# Software Job in Dubai for an Indian?



## Kathir (Nov 27, 2010)

Hi,
I am an Indian having 8 years experience in software industry. Currently I am in Chennai. I am interested to migrate to Dubai on long term (7-10 years). Could somebody let me know the process of getting a job/Visa there?
Also can you tell me recruitment agency (based in Chennai) details doing IT recruitments for Dubai
Also what will be the visa types and will the company sponsor and take care of Visa processing?

How is the current job market in dubai 


All your answers will be helpful. 

Kind Regards,
Kathir


----------



## Maz25 (Jul 6, 2008)

I would suggest that you do a search on the forum as your queries have been answered in a number of threads.

You can start with this one READ BEFORE POSTING


----------



## Jynxgirl (Nov 27, 2009)

You are very kind Maz...

### Data shown

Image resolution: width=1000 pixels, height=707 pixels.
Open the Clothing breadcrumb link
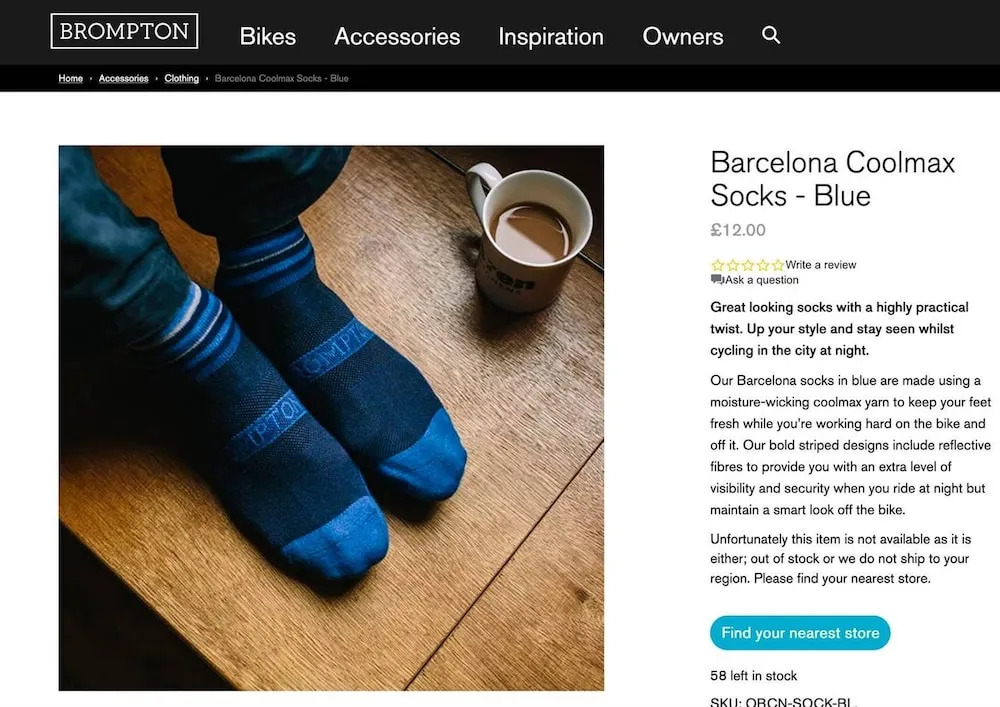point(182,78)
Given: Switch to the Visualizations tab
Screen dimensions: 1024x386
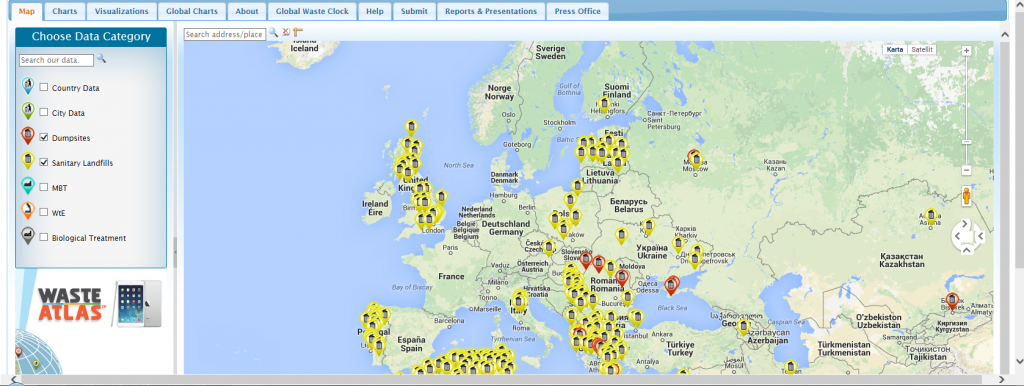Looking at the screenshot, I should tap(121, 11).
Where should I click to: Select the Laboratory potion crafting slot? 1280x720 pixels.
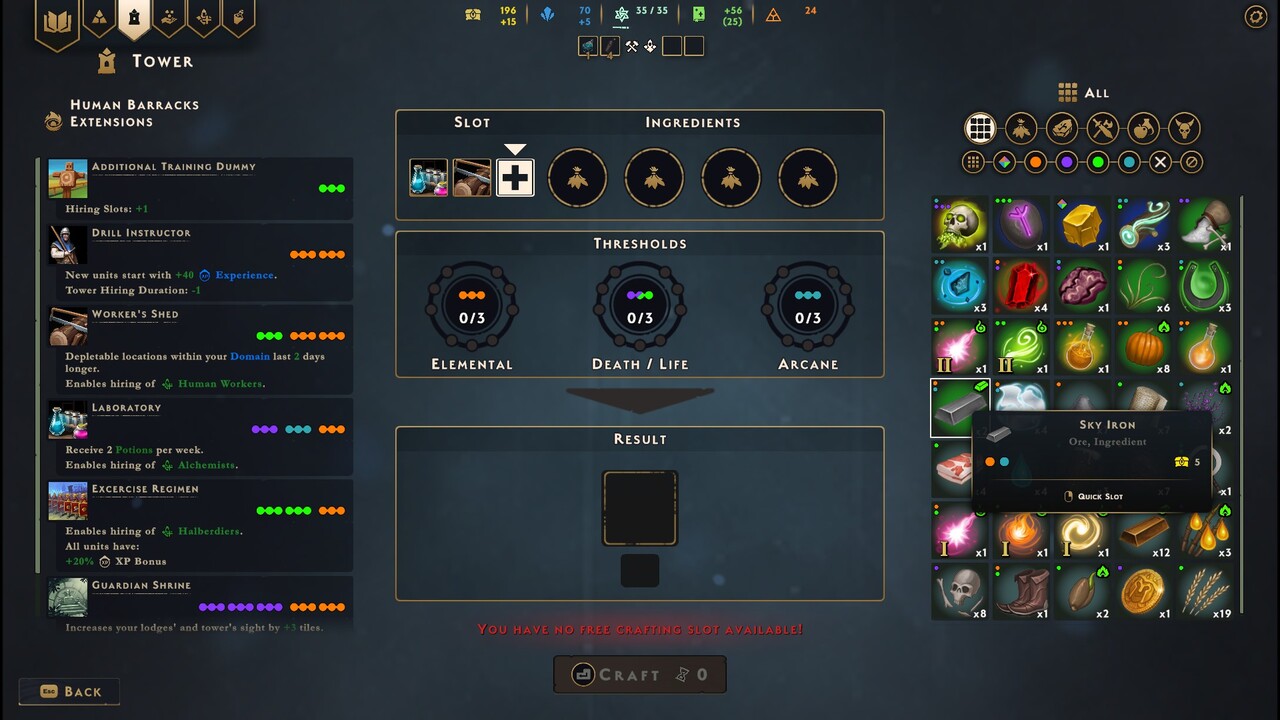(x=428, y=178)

### Problems to solve
**1.** Could you repeat the entries from the line containing "Given: Switch to the Visualizations tab" through the end of the entries, both included, word for word and without the pictures?
**2.** Can you write what comes next in the forum thread about finding a software job in Dubai?

### Response list
**1.**
Given: Switch to the Visualizations tab
Screen dimensions: 1024x386
Looking at the screenshot, I should tap(121, 11).
Where should I click to: Select the Laboratory potion crafting slot? 1280x720 pixels.
(x=428, y=178)

**2.**
Maybe that thread needs to pop up to any first time poster ??? So they can not post until they have went to that thread ??


----------



## ccr (Jun 20, 2010)

Jynxgirl said:


> ...So they can not post until they have went to that thread ??


You could lead a horse to the water, but you can't make it drink.

Who here reads the fine print before clicking OK even when the software forces you to scroll to the bottom of the agreement ?


----------



## trashcan (Apr 18, 2009)

well it depends... if the OP was a girl from us/uk, i am sure there would have been many many replies


----------



## Nightshadow (Sep 21, 2010)

Kathir said:


> Hi,
> I am an Indian having 8 years experience in software industry. Currently I am in Chennai. I am interested to migrate to Dubai on long term (7-10 years). Could somebody let me know the process of getting a job/Visa there?
> Also can you tell me recruitment agency (based in Chennai) details doing IT recruitments for Dubai
> Also what will be the visa types and will the company sponsor and take care of Visa processing?
> ...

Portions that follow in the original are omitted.